Frage an Ingo Egloff von Christina S. bezüglich Verbraucherschutz

Sehr geehrter Herr Egloff,

gestern habe ich im Fernsehen den NDR Post Check gesehen und nehme dieses zum Anlass Sie zu Thema Datenschutz zu befragen.

In der Reportage ging es unter anderem darum, dass die Tochterfirma "Deutsche Post Direkt" Adressdaten, Namen und sogar Themengebiete (z.B. durch bestehende Zeitschriftenabos oder aber dem Stadtteil) zuordnet, welche sich für Werbung gezielt für diese Person anbietet.
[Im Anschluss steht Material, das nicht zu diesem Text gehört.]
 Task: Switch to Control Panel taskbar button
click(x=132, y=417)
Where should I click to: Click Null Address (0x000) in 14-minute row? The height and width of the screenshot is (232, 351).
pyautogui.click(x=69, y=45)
Kommt Google Earth, der Straßenfotodienst von Microsoft, die Post, so muss ich erst ausdrücklich widersprechen, um meine Daten löschen zu lassen. Selbst die Behörden sollten durch das sog. 57-Sekundengesetz Daten weiter verkaufen dürfen.

In Verträgen mit 30 Seiten kleingedruckten Geschäftsbedingungen, die weniger als 1% komplett durchliest steht irgendwo in der Mitte, das man damit einverstanden ist, das die eigenen Daten zur Marketing- und Werbezwecken auch von Partnerunternehmen genutzt werden dürfen. Auch hier muss man wieder ausdrücklich wiedersprechen.

Facebook schiebt Neuerungen unter, und man muss erst mühsam Häkchen entfernen. Die Fotorechte hochgeladener Fotos gehen ohne ausdrückliche Einwilligung und Auswahl an Facebook.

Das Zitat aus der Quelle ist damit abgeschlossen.